**Source data:**
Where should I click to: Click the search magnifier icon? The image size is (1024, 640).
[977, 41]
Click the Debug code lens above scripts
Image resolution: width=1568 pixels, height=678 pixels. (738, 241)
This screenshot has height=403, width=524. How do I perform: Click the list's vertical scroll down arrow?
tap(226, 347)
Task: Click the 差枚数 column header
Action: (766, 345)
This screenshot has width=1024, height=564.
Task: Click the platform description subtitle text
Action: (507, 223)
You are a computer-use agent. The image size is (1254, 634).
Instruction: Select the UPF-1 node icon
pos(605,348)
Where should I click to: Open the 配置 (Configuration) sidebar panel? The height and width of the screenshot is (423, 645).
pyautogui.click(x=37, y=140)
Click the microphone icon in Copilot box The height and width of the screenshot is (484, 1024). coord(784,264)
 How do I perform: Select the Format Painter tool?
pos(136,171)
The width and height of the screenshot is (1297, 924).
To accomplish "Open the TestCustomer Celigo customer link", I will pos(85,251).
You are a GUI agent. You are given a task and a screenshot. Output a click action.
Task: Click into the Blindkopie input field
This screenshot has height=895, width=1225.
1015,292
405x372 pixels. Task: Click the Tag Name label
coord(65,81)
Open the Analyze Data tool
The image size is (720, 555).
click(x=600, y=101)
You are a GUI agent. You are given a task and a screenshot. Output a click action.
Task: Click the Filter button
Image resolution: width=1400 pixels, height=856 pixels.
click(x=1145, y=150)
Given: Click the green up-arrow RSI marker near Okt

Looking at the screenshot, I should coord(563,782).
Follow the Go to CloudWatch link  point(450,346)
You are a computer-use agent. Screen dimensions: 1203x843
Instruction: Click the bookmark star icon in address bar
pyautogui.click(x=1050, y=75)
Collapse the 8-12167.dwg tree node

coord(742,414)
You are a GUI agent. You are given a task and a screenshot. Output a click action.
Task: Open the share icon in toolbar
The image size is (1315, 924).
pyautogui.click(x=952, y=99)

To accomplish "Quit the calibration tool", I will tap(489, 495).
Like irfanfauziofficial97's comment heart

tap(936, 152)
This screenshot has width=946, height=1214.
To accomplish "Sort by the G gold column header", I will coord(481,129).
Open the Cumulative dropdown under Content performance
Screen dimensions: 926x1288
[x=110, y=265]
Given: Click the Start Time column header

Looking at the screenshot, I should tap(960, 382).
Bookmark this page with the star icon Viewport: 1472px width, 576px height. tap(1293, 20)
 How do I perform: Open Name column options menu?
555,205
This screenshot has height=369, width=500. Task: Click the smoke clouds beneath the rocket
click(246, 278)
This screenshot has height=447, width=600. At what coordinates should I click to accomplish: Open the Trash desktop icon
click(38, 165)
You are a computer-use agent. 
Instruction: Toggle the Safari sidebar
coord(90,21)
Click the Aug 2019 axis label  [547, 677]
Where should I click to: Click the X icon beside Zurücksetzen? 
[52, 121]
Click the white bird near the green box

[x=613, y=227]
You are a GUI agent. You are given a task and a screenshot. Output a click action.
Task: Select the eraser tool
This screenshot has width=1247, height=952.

**Instructions for the task:** Every line of the listing should be reproduced exactly.

**Exercise solution:**
Where should I click to: Click the search magnifier icon? The image size is (1024, 640).
[977, 41]
Click the Debug code lens above scripts
Image resolution: width=1568 pixels, height=678 pixels. (738, 241)
This screenshot has height=403, width=524. How do I perform: Click the list's vertical scroll down arrow?
tap(226, 347)
Task: Click the 差枚数 column header
Action: (766, 345)
This screenshot has width=1024, height=564.
Task: Click the platform description subtitle text
Action: (507, 223)
You are a computer-use agent. The image size is (1254, 634).
Instruction: Select the UPF-1 node icon
pos(605,348)
Where should I click to: Open the 配置 (Configuration) sidebar panel? The height and width of the screenshot is (423, 645).
pyautogui.click(x=37, y=140)
Click the microphone icon in Copilot box The height and width of the screenshot is (484, 1024). coord(784,264)
 How do I perform: Select the Format Painter tool?
pos(136,171)
The width and height of the screenshot is (1297, 924).
To accomplish "Open the TestCustomer Celigo customer link", I will pos(85,251).
You are a GUI agent. You are given a task and a screenshot. Output a click action.
Task: Click into the Blindkopie input field
This screenshot has height=895, width=1225.
1015,292
405x372 pixels. Task: Click the Tag Name label
coord(65,81)
Open the Analyze Data tool
The image size is (720, 555).
click(x=600, y=101)
You are a GUI agent. You are given a task and a screenshot. Output a click action.
Task: Click the Filter button
Image resolution: width=1400 pixels, height=856 pixels.
click(x=1145, y=150)
Given: Click the green up-arrow RSI marker near Okt

Looking at the screenshot, I should coord(563,782).
Follow the Go to CloudWatch link  point(450,346)
You are a computer-use agent. Screen dimensions: 1203x843
Instruction: Click the bookmark star icon in address bar
pyautogui.click(x=1050, y=75)
Collapse the 8-12167.dwg tree node

coord(742,414)
You are a GUI agent. You are given a task and a screenshot. Output a click action.
Task: Open the share icon in toolbar
The image size is (1315, 924).
pyautogui.click(x=952, y=99)

To accomplish "Quit the calibration tool", I will tap(489, 495).
Like irfanfauziofficial97's comment heart

tap(936, 152)
This screenshot has width=946, height=1214.
To accomplish "Sort by the G gold column header", I will coord(481,129).
Open the Cumulative dropdown under Content performance
Screen dimensions: 926x1288
[x=110, y=265]
Given: Click the Start Time column header

Looking at the screenshot, I should tap(960, 382).
Bookmark this page with the star icon Viewport: 1472px width, 576px height. tap(1293, 20)
 How do I perform: Open Name column options menu?
555,205
This screenshot has height=369, width=500. Task: Click the smoke clouds beneath the rocket
click(246, 278)
This screenshot has height=447, width=600. At what coordinates should I click to accomplish: Open the Trash desktop icon
click(38, 165)
You are a computer-use agent. 
Instruction: Toggle the Safari sidebar
coord(90,21)
Click the Aug 2019 axis label  [547, 677]
Where should I click to: Click the X icon beside Zurücksetzen? 
[52, 121]
Click the white bird near the green box

[x=613, y=227]
You are a GUI agent. You are given a task and a screenshot. Output a click action.
Task: Select the eraser tool
This screenshot has width=1247, height=952.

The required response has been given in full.